Prepping for Pregnancy
Because you're in a time crunch, being diligent about pre-pregnancy health is crucial. Ob-gyn Dr. Mark DeFrancesco tells Parenting magazine that babies of obese women are at elevated risk of birth defects, so getting to a healthy weight should be a focus now. He also suggests avoiding fish high in mercury (such as swordfish, king mackerel and tuna) when you're trying to conceive. If you smoke, now's the time to quit. Schedule an appointment with your doctor now to talk about fertility testing and taking prenatal vitamins while you work on conceiving. While younger women are advised to try to conceive for one year before seeking fertility counseling, experts suggest that women over 35 seek this support after six months, says WomensHealth.gov.

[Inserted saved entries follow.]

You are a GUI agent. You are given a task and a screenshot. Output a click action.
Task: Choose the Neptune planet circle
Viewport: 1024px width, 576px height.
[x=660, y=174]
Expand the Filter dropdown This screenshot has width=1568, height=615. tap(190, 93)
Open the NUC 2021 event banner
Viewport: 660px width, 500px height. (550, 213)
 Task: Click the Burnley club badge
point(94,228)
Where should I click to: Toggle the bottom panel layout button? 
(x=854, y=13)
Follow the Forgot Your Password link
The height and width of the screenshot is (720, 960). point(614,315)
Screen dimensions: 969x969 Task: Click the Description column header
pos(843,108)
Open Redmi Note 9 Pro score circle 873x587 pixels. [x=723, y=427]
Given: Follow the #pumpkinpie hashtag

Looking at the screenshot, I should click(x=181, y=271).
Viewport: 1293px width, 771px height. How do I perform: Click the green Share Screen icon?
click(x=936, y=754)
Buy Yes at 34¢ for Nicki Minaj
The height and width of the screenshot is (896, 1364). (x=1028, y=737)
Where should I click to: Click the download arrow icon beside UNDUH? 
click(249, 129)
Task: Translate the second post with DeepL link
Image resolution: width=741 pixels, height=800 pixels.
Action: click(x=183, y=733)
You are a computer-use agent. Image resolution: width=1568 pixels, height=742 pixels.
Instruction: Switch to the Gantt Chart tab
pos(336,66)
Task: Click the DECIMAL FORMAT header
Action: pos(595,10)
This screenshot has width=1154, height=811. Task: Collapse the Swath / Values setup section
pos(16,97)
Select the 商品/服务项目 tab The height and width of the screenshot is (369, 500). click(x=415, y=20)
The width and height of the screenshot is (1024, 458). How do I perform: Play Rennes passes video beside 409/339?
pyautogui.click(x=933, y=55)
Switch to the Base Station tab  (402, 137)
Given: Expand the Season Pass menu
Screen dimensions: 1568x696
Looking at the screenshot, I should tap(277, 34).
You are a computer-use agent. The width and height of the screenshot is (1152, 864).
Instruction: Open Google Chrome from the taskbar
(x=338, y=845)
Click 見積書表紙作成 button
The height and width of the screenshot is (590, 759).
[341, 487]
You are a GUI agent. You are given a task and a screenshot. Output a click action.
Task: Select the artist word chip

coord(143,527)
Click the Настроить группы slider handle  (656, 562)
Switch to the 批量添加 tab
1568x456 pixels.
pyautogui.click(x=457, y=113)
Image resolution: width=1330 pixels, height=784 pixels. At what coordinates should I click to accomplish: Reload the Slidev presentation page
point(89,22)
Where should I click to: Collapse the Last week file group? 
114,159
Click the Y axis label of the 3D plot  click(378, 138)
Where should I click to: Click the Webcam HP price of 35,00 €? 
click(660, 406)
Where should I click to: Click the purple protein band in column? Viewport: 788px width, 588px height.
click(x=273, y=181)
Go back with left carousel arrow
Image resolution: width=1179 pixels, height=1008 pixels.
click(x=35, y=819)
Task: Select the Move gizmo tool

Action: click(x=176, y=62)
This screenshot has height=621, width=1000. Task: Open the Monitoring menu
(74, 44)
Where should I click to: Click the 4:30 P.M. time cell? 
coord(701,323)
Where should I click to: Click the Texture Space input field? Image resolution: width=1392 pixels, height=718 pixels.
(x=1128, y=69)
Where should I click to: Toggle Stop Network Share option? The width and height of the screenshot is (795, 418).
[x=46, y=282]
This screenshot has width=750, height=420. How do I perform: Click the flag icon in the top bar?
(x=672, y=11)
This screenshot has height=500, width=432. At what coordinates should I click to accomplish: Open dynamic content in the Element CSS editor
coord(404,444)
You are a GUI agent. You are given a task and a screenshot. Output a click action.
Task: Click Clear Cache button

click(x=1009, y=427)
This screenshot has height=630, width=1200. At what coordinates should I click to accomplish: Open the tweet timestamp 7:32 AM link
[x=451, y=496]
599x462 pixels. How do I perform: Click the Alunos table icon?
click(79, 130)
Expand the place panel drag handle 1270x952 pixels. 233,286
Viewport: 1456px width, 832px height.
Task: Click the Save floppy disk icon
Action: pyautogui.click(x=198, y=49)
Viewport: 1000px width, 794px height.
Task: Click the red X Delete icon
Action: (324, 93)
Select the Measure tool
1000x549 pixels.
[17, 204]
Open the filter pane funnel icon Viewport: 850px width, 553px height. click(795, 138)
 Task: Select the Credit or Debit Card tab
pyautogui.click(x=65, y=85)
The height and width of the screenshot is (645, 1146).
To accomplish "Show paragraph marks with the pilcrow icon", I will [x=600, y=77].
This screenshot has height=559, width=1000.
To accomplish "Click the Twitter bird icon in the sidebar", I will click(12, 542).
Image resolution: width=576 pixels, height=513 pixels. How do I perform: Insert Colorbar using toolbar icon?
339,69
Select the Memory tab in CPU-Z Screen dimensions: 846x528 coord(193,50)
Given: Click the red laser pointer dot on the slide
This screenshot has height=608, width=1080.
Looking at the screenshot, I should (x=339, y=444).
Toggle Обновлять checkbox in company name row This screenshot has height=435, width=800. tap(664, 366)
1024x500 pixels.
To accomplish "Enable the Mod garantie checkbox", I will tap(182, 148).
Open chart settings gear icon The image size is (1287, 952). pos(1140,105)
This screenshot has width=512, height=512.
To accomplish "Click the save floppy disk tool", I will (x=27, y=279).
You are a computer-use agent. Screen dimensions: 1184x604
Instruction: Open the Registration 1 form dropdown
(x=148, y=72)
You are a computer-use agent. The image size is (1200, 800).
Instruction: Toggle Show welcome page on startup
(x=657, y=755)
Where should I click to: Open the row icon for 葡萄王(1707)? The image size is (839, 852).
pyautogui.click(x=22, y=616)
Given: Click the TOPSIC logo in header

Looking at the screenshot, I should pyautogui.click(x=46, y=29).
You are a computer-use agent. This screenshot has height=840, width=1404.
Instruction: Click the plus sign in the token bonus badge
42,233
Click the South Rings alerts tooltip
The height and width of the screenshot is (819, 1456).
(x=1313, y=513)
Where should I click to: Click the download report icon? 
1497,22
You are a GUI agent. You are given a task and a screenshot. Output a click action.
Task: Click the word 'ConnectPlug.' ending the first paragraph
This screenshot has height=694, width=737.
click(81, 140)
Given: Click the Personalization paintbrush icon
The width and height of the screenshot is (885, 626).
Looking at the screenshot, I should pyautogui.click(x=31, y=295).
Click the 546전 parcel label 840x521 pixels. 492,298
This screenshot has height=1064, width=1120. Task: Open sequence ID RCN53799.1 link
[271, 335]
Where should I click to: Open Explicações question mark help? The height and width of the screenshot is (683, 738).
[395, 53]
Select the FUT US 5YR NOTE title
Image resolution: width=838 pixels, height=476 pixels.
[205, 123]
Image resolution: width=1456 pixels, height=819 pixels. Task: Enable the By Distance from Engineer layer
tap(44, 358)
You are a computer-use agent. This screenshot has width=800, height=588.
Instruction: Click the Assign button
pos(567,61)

As you wait for your pregnancy test to show that telltale plus sign, think about what will happen in coming months. In addition to the flurry of ultrasounds and screenings that are typically recommended for pregnant women, your doctor will likely advise you to undergo genetic testing, including an amniocentesis, a test that screens for chromosomal disorders. This procedure is usually performed between 15 and 20 weeks into pregnancy and is recommended for women over 35, according to Stanford Children's Health. Your doctor should also talk to you about recognizing the signs of miscarriage and and your likelihood of requiring a cesarean section delivery. A 2007 National Institutes of Health study found that older women are much more likely to deliver this way than younger women, even after uncomplicated pregnancies.